• SUPPLIED DATA:
*****
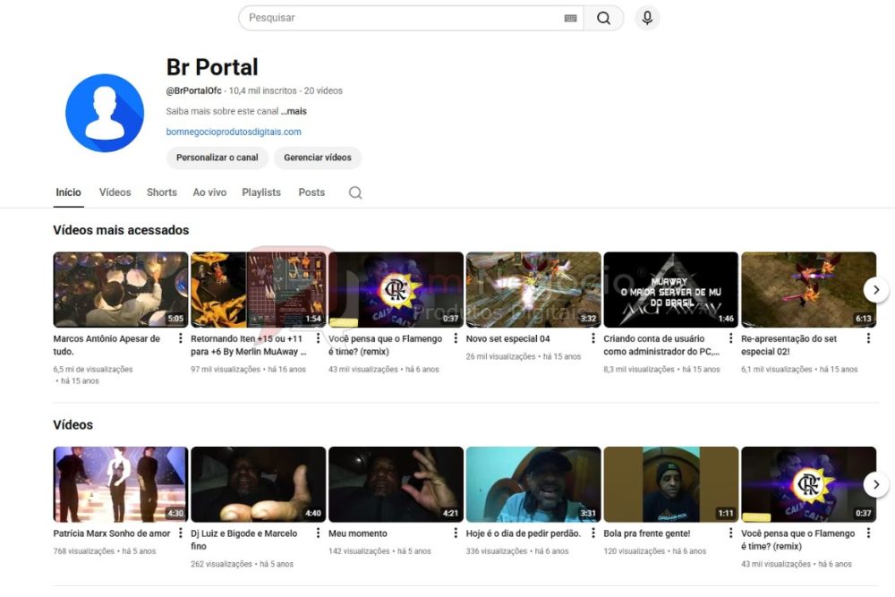Viewport: 895px width, 597px height.
Task: Open voice search with the microphone icon
Action: point(646,17)
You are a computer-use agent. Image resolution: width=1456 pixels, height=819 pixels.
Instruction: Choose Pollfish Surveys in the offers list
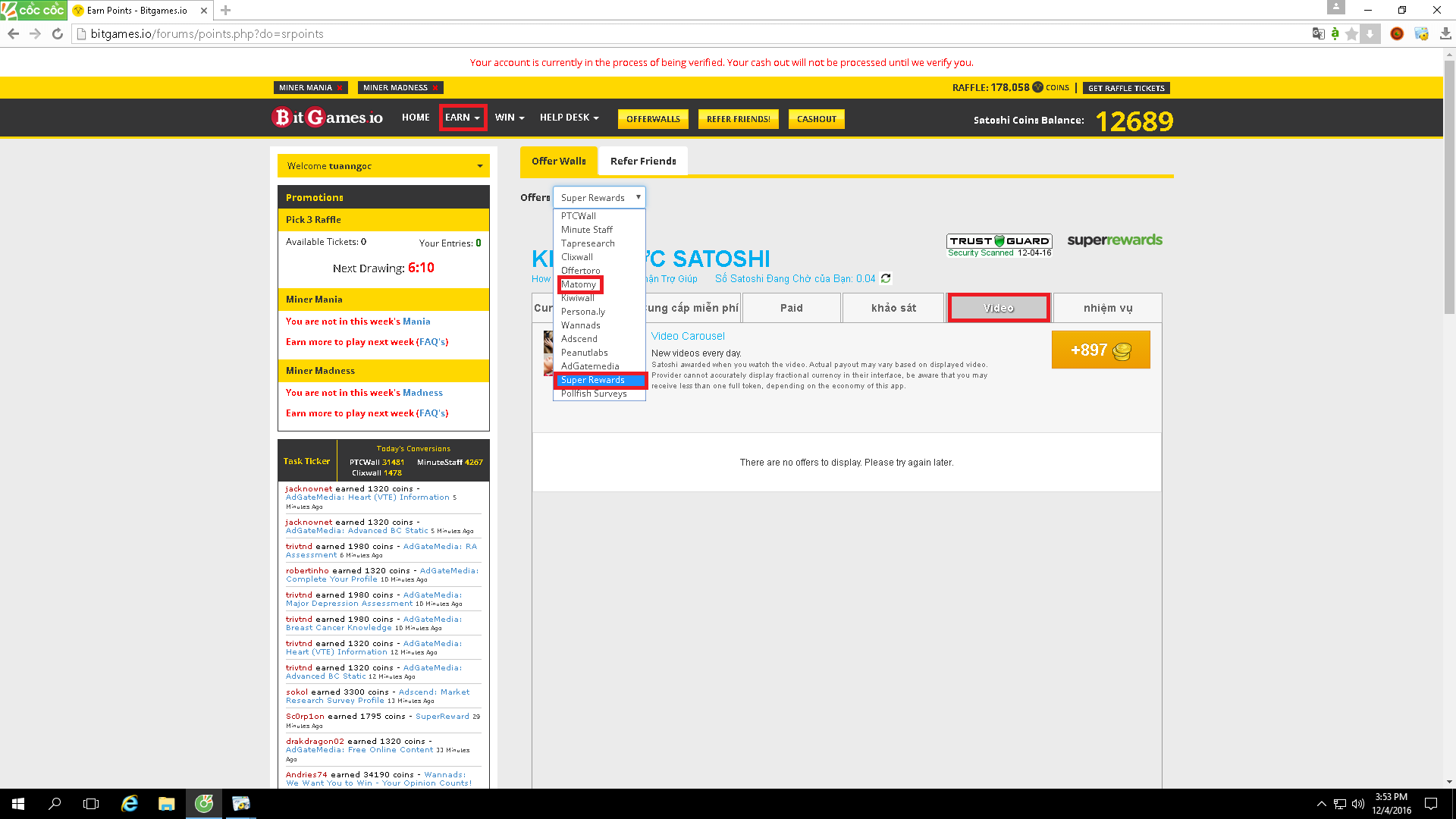[594, 394]
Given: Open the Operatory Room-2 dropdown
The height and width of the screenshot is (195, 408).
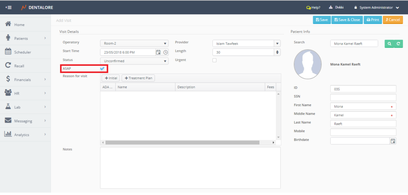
*****
• YOUR OBJECTIVE:
Rewrite all of the entries above as a numbered list with one line per item. Skip any blank lines and leave out the pictures.

• RESPONSE TO THIS TASK:
1. Viewport: 895px width, 597px height.
2. Task: Open voice search with the microphone icon
3. Action: point(646,17)
4. You are a computer-use agent. Image resolution: width=1456 pixels, height=819 pixels.
5. Instruction: Choose Pollfish Surveys in the offers list
6. [594, 394]
7. Given: Open the Operatory Room-2 dropdown
8. The height and width of the screenshot is (195, 408).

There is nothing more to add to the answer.